Furci. Elezioni amministrative, respinto ricorso minoranza

FURCI SICULO – La maggioranza in Consiglio comunale resta alla lista “Civiltà e progresso”. Il Tar di Catania ha respinto il ricorso presentato dai primi tre dei non eletti (Massimiliano Sturiale, Giuseppe Triolo e Alessandro Costa) della compagine “Furci Libera”. Quella che alle amministrative del 15 e 16 giugno scorso perse le elezioni finendo all’opposizione ed il cui candidato sindaco di riferimento, Bruno Parisi, conquistò la poltrona di primo cittadino. Ad avviso dei ricorrenti (che hanno fatto leva su una precedente sentenza del Tar poi “cassata” dal Cga per un caso analogo registratosi a Raddusa, in provincia di Siracusa) a Parisi sarebbe dovuta andare anche la maggioranza dell’assemblea. Così come previsto dall’attuale legge elettorale, però, nove seggi su quindici (a Furci si vota con il sistema maggioritario) sono stati conquistati, per una manciata di voti, dallo schieramento contrario a quello del primo cittadino Parisi.
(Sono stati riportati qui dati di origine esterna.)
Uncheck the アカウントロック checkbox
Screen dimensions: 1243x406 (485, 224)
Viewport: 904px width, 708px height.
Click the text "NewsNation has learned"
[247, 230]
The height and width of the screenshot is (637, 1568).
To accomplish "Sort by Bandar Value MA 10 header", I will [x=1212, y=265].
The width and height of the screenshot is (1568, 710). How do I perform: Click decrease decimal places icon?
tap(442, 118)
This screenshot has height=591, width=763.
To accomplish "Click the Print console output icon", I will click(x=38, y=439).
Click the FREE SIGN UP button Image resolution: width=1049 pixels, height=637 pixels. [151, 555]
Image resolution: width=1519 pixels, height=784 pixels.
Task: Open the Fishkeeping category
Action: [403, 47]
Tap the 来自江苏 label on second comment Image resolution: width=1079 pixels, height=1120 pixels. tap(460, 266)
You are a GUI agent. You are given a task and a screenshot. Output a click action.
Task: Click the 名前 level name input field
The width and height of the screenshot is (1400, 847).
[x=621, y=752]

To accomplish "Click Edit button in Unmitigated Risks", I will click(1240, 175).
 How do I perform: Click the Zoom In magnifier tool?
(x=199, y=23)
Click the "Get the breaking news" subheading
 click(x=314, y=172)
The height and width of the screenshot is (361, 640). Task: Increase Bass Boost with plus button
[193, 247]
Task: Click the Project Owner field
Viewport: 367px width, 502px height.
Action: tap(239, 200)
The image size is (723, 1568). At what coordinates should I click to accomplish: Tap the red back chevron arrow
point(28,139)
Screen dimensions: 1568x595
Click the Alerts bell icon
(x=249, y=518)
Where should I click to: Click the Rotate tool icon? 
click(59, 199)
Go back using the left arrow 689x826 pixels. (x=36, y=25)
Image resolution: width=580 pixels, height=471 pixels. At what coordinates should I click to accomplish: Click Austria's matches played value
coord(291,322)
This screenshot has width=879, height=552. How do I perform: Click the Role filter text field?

Schieramento che faceva capo al candidato sindaco Mario Balletta ed al sindaco uscente Sebastiano Foti (attuale presidente del Consiglio).  In giudizio si è costituito il vice presidente del consiglio Tino Vinci (il presidente Sebastiano Foti non ha ricevuto alcuna comunicazione del ricorso) insieme al resto della maggioranza, difesa dall’avvocato Raffaele Tommasini.